Short task: Output these records as a Markdown table with the columns "Row" and "Text": number each non-blank line in order under "Row" and put the line itself under "Text". Leave out blank lines.

☆ ☆ ☆ ☆ ☆

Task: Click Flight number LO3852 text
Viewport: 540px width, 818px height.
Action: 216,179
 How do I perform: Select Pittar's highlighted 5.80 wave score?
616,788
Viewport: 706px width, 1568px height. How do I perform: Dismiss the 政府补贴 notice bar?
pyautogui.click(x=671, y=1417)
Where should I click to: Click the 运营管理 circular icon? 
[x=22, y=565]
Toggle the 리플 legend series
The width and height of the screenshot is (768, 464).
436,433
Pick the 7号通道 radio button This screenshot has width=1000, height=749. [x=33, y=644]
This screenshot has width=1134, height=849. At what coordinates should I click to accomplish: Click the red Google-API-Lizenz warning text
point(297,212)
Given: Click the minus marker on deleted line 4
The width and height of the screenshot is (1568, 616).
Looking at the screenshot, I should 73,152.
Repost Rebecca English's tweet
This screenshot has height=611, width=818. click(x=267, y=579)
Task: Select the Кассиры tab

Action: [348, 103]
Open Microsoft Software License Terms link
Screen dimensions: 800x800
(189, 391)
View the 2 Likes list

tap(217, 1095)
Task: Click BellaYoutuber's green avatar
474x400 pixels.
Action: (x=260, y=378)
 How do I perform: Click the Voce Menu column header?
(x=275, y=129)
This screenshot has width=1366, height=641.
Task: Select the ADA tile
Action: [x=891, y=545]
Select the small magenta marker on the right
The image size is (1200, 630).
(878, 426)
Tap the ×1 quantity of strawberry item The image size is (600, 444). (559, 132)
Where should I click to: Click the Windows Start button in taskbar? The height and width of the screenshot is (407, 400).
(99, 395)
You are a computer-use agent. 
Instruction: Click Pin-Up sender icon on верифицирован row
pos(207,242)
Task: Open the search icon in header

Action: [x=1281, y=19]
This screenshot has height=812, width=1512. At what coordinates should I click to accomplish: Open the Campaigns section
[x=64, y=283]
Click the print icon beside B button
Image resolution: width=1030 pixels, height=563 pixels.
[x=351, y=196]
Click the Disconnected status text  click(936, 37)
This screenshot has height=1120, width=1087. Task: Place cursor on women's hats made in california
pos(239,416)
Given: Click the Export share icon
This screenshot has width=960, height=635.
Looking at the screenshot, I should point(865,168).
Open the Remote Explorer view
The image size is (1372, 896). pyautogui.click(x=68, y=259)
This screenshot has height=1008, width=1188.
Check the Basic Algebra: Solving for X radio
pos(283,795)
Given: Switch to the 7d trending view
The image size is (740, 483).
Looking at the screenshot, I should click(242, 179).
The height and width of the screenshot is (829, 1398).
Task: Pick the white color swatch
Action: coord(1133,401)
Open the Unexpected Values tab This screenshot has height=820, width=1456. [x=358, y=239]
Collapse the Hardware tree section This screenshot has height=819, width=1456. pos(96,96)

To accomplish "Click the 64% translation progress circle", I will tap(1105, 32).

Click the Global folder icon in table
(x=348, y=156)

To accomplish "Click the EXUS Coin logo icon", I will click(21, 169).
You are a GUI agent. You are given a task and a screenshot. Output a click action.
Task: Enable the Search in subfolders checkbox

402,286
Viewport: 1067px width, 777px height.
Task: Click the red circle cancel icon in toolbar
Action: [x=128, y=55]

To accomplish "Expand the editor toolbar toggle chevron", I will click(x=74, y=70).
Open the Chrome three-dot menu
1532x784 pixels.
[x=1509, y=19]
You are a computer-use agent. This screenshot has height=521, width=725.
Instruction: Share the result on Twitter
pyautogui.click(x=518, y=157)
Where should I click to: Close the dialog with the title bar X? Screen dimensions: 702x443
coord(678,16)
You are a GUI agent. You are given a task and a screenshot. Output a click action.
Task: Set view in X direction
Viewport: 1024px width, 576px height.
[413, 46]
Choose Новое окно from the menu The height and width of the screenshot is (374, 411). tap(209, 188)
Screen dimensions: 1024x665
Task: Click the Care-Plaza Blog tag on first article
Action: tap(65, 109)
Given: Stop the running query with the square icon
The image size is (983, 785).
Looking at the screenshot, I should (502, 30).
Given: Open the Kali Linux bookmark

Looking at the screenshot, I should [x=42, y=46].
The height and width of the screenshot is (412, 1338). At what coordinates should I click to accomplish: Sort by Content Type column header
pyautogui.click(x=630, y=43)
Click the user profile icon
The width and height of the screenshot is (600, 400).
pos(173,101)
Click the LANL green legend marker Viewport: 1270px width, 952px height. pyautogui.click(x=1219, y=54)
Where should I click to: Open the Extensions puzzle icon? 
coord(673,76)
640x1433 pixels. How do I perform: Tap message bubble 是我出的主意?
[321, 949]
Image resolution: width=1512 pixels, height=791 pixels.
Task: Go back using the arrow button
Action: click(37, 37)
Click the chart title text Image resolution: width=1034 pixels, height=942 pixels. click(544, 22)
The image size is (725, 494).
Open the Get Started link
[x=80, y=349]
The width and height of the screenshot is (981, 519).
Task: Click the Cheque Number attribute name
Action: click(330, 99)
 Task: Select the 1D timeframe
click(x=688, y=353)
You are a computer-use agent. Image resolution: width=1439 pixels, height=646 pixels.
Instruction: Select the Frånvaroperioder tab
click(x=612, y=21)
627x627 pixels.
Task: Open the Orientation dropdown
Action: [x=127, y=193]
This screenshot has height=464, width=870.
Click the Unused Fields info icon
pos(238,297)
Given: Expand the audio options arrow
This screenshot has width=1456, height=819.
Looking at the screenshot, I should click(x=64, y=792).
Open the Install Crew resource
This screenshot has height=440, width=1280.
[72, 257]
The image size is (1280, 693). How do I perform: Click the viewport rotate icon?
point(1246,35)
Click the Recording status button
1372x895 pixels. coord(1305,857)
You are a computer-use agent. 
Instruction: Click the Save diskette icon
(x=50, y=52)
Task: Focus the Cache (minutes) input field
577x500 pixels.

☆ ☆ ☆ ☆ ☆

Right answer:
| Row | Text |
|---|---|
| 1 | Task: Click Flight number LO3852 text |
| 2 | Viewport: 540px width, 818px height. |
| 3 | Action: 216,179 |
| 4 |  How do I perform: Select Pittar's highlighted 5.80 wave score? |
| 5 | 616,788 |
| 6 | Viewport: 706px width, 1568px height. How do I perform: Dismiss the 政府补贴 notice bar? |
| 7 | pyautogui.click(x=671, y=1417) |
| 8 | Where should I click to: Click the 运营管理 circular icon?  |
| 9 | [x=22, y=565] |
| 10 | Toggle the 리플 legend series |
| 11 | The width and height of the screenshot is (768, 464). |
| 12 | 436,433 |
| 13 | Pick the 7号通道 radio button This screenshot has width=1000, height=749. [x=33, y=644] |
| 14 | This screenshot has width=1134, height=849. At what coordinates should I click to accomplish: Click the red Google-API-Lizenz warning text |
| 15 | point(297,212) |
| 16 | Given: Click the minus marker on deleted line 4 |
| 17 | The width and height of the screenshot is (1568, 616). |
| 18 | Looking at the screenshot, I should 73,152. |
| 19 | Repost Rebecca English's tweet |
| 20 | This screenshot has height=611, width=818. click(x=267, y=579) |
| 21 | Task: Select the Кассиры tab |
| 22 | Action: [348, 103] |
| 23 | Open Microsoft Software License Terms link |
| 24 | Screen dimensions: 800x800 |
| 25 | (189, 391) |
| 26 | View the 2 Likes list |
| 27 | tap(217, 1095) |
| 28 | Task: Click BellaYoutuber's green avatar |
| 29 | 474x400 pixels. |
| 30 | Action: (x=260, y=378) |
| 31 |  How do I perform: Click the Voce Menu column header? |
| 32 | (x=275, y=129) |
| 33 | This screenshot has width=1366, height=641. |
| 34 | Task: Select the ADA tile |
| 35 | Action: [x=891, y=545] |
| 36 | Select the small magenta marker on the right |
| 37 | The image size is (1200, 630). |
| 38 | (878, 426) |
| 39 | Tap the ×1 quantity of strawberry item The image size is (600, 444). (559, 132) |
| 40 | Where should I click to: Click the Windows Start button in taskbar? The height and width of the screenshot is (407, 400). |
| 41 | (99, 395) |
| 42 | You are a computer-use agent.  |
| 43 | Instruction: Click Pin-Up sender icon on верифицирован row |
| 44 | pos(207,242) |
| 45 | Task: Open the search icon in header |
| 46 | Action: [x=1281, y=19] |
| 47 | This screenshot has height=812, width=1512. At what coordinates should I click to accomplish: Open the Campaigns section |
| 48 | [x=64, y=283] |
| 49 | Click the print icon beside B button |
| 50 | Image resolution: width=1030 pixels, height=563 pixels. |
| 51 | [x=351, y=196] |
| 52 | Click the Disconnected status text  click(936, 37) |
| 53 | This screenshot has height=1120, width=1087. Task: Place cursor on women's hats made in california |
| 54 | pos(239,416) |
| 55 | Given: Click the Export share icon |
| 56 | This screenshot has width=960, height=635. |
| 57 | Looking at the screenshot, I should point(865,168). |
| 58 | Open the Remote Explorer view |
| 59 | The image size is (1372, 896). pyautogui.click(x=68, y=259) |
| 60 | This screenshot has height=1008, width=1188. |
| 61 | Check the Basic Algebra: Solving for X radio |
| 62 | pos(283,795) |
| 63 | Given: Switch to the 7d trending view |
| 64 | The image size is (740, 483). |
| 65 | Looking at the screenshot, I should click(242, 179). |
| 66 | The height and width of the screenshot is (829, 1398). |
| 67 | Task: Pick the white color swatch |
| 68 | Action: coord(1133,401) |
| 69 | Open the Unexpected Values tab This screenshot has height=820, width=1456. [x=358, y=239] |
| 70 | Collapse the Hardware tree section This screenshot has height=819, width=1456. pos(96,96) |
| 71 | To accomplish "Click the 64% translation progress circle", I will tap(1105, 32). |
| 72 | Click the Global folder icon in table |
| 73 | (x=348, y=156) |
| 74 | To accomplish "Click the EXUS Coin logo icon", I will click(21, 169). |
| 75 | You are a GUI agent. You are given a task and a screenshot. Output a click action. |
| 76 | Task: Enable the Search in subfolders checkbox |
| 77 | 402,286 |
| 78 | Viewport: 1067px width, 777px height. |
| 79 | Task: Click the red circle cancel icon in toolbar |
| 80 | Action: [x=128, y=55] |
| 81 | To accomplish "Expand the editor toolbar toggle chevron", I will click(x=74, y=70). |
| 82 | Open the Chrome three-dot menu |
| 83 | 1532x784 pixels. |
| 84 | [x=1509, y=19] |
| 85 | You are a computer-use agent. This screenshot has height=521, width=725. |
| 86 | Instruction: Share the result on Twitter |
| 87 | pyautogui.click(x=518, y=157) |
| 88 | Where should I click to: Close the dialog with the title bar X? Screen dimensions: 702x443 |
| 89 | coord(678,16) |
| 90 | You are a GUI agent. You are given a task and a screenshot. Output a click action. |
| 91 | Task: Set view in X direction |
| 92 | Viewport: 1024px width, 576px height. |
| 93 | [413, 46] |
| 94 | Choose Новое окно from the menu The height and width of the screenshot is (374, 411). tap(209, 188) |
| 95 | Screen dimensions: 1024x665 |
| 96 | Task: Click the Care-Plaza Blog tag on first article |
| 97 | Action: tap(65, 109) |
| 98 | Given: Stop the running query with the square icon |
| 99 | The image size is (983, 785). |
| 100 | Looking at the screenshot, I should (502, 30). |
| 101 | Given: Open the Kali Linux bookmark |
| 102 | Looking at the screenshot, I should [x=42, y=46]. |
| 103 | The height and width of the screenshot is (412, 1338). At what coordinates should I click to accomplish: Sort by Content Type column header |
| 104 | pyautogui.click(x=630, y=43) |
| 105 | Click the user profile icon |
| 106 | The width and height of the screenshot is (600, 400). |
| 107 | pos(173,101) |
| 108 | Click the LANL green legend marker Viewport: 1270px width, 952px height. pyautogui.click(x=1219, y=54) |
| 109 | Where should I click to: Open the Extensions puzzle icon?  |
| 110 | coord(673,76) |
| 111 | 640x1433 pixels. How do I perform: Tap message bubble 是我出的主意? |
| 112 | [321, 949] |
| 113 | Image resolution: width=1512 pixels, height=791 pixels. |
| 114 | Task: Go back using the arrow button |
| 115 | Action: click(37, 37) |
| 116 | Click the chart title text Image resolution: width=1034 pixels, height=942 pixels. click(544, 22) |
| 117 | The image size is (725, 494). |
| 118 | Open the Get Started link |
| 119 | [x=80, y=349] |
| 120 | The width and height of the screenshot is (981, 519). |
| 121 | Task: Click the Cheque Number attribute name |
| 122 | Action: click(330, 99) |
| 123 |  Task: Select the 1D timeframe |
| 124 | click(x=688, y=353) |
| 125 | You are a computer-use agent. Image resolution: width=1439 pixels, height=646 pixels. |
| 126 | Instruction: Select the Frånvaroperioder tab |
| 127 | click(x=612, y=21) |
| 128 | 627x627 pixels. |
| 129 | Task: Open the Orientation dropdown |
| 130 | Action: [x=127, y=193] |
| 131 | This screenshot has height=464, width=870. |
| 132 | Click the Unused Fields info icon |
| 133 | pos(238,297) |
| 134 | Given: Expand the audio options arrow |
| 135 | This screenshot has width=1456, height=819. |
| 136 | Looking at the screenshot, I should click(x=64, y=792). |
| 137 | Open the Install Crew resource |
| 138 | This screenshot has height=440, width=1280. |
| 139 | [72, 257] |
| 140 | The image size is (1280, 693). How do I perform: Click the viewport rotate icon? |
| 141 | point(1246,35) |
| 142 | Click the Recording status button |
| 143 | 1372x895 pixels. coord(1305,857) |
| 144 | You are a computer-use agent.  |
| 145 | Instruction: Click the Save diskette icon |
| 146 | (x=50, y=52) |
| 147 | Task: Focus the Cache (minutes) input field |
| 148 | 577x500 pixels. |